ExprTk: Does an expression has to be recompiled when its values change

Question

I'm creating an expression with exprtk using variables which change constantly.

Do I have to reset and recompile the exprtk::expression using an updated exprtk::symbol_table everytime I change the value of a variable?

Or are the updated values evaluated directly by the existing, compiled expression?

#include <iostream> 
#include <string>
#include "exprtk.hpp"

int main() {
    std::string expression_string = "y := x + 1";

    int x = 1;

    exprtk::symbol_table<int> symbol_table;
    symbol_table.add_variable("x", x);

    exprtk::expression<int> expression;
    expression.register_symbol_table(symbol_table);

    exprtk::parser<int> parser;

    if (!parser.compile(expression_string, expression))
    {
        std::cout << "Compilation error." << std::endl;
        return 1;
    }

    expression.value(); // 1 + 1

    x = 2;
    // Do I have to create a new symbol_table, expression and parse again?

    // Or does the expression evaluate the new value directly?
    expression.value(); // 2 + 1?

    return 0;
}

Answer 1

exprtk::expression does not have to be recompiled when the values of the variables referenced by exprtk::symbol_table change. expression.value() can be used immediately.

According to the documentation (Section 10 - Components), the actual values of the variables referenced in the symbol table are resolved not until the expression is evaluated. So compiling the same expression with the parser has to happen once only.

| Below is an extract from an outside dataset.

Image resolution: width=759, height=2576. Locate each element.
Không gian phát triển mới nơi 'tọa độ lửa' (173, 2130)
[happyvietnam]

std::string expression_string = "x * y + 3";
symbol_table.add_variable("x",x);
symbol_table.add_variable("y",y);

expression.register_symbol_table(symbol_table);

parser.compile(expression_string,expression);

x = 1.0;
y = 2.0;
expression.value(); // 1 * 2 + 3

x = 3.7;
expression.value(); // 3.7 * 2 + 3

y = -9.0;
expression.value(); // 3.7 * -9 + 3

// 'x * -9 + 3' for x in range of [0,100) in steps of 0.0001
for (x = 0.0; x < 100.0; x += 0.0001)
{
    expression.value(); // x * -9 + 3
}

During the compilation process [..] the element will be embedded within the expression's AST. This allows for the original element to be modified independently of the expression instance [...] the variables are modified as they normally would in a program, and when the expression is evaluated the current values assigned to the variables will be used.